A Palace of Memory assignment

Some of you new readers (wow there are quite a few!) are trying to develop the skills to develop your own Palace of Memory, but you may not really grasp how important it is to develop a strong visual image of the thing you’re trying to remember. It’s one thing to memorize a poem through rote repetition, but it’s another to remember a whole web of facts and fingers as if it were a complete and thorough visual image.

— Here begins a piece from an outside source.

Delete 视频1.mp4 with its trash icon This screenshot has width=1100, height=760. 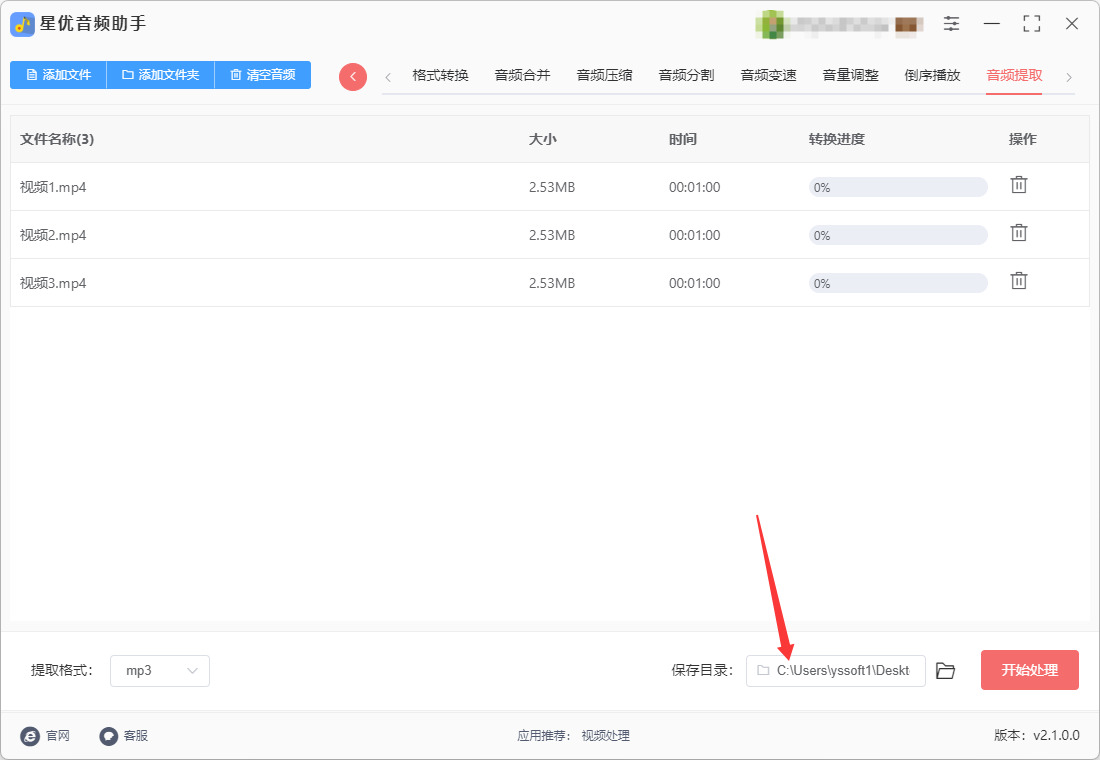[x=1019, y=185]
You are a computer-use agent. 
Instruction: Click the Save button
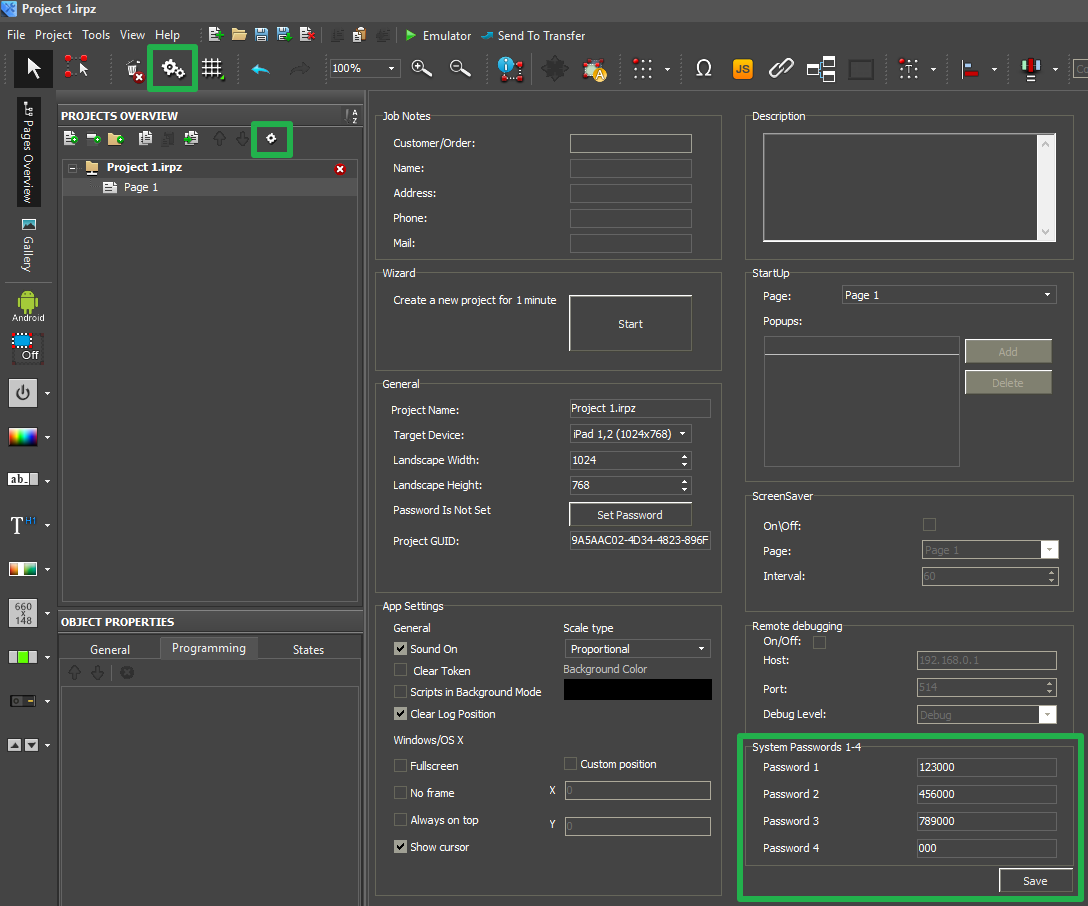pos(1035,881)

Along those lines, I’m asking my readers to develop a script or a text or an image for the Palace of Memory, to share here in comments, of a specific thing that can or should be remembered.  Read on for a sample script, or go straight to comments for a chance to see what people are doing.Here’s an example of such a script:

“Go into your Palace of Memory.  Go to the east wall, the yellow one, to the shelf on the left.  Notice the bust of Herodotus on the very top.  Notice that the next shelf down is labeled Native America, and the first four books are Olmec, Maya, Aztec, and Inca, followed by the encyclopedia of America.

Go down to the next shelf.  Label this one “Colonization of America.” On the left end of the shelf is a sculpture or model of a Caravel.  If you know what Columbus’s ship looked like, you can use that ship, the Santa Maria.  It is a ship with a rounded bottom hull, a tall back deck, a low middle deck, and a medium-height fore-deck.  It has three masts.  There are square sails on the first two masts, which are white with big red crosses.  

Look on the back deck, by the tiller which controls the rudder.  There you will see Christopher Columbus standing, with a telescope in his right hand, and an astrolabe dangling from his left fingers.  The astrolabe is a brass circle, a kind of primitive slide rule or computer, for calculating position at sea.  And the telescope is a device for seeing long distances across the ocean.  This trio — of caravel, astrolabe and telescope — allowed Europeans to travel farther from land than they had in centuries.  

Go up to the crow’s nest, where there is a lookout in shabby, baggy trousers and shirt, with a black cloth tied around his head.  Even though it’s out of place, put a watch on his wrist, and point the hands to October 12, 1492, at 2 in the morning.  He’s got a big speech bubble over his head, like in cartoons, that says, “Tierra! Tierra! Land! Land!” Because that’s the time that Columbus and his crew reached San Salvador, probably an island in the Bahamas.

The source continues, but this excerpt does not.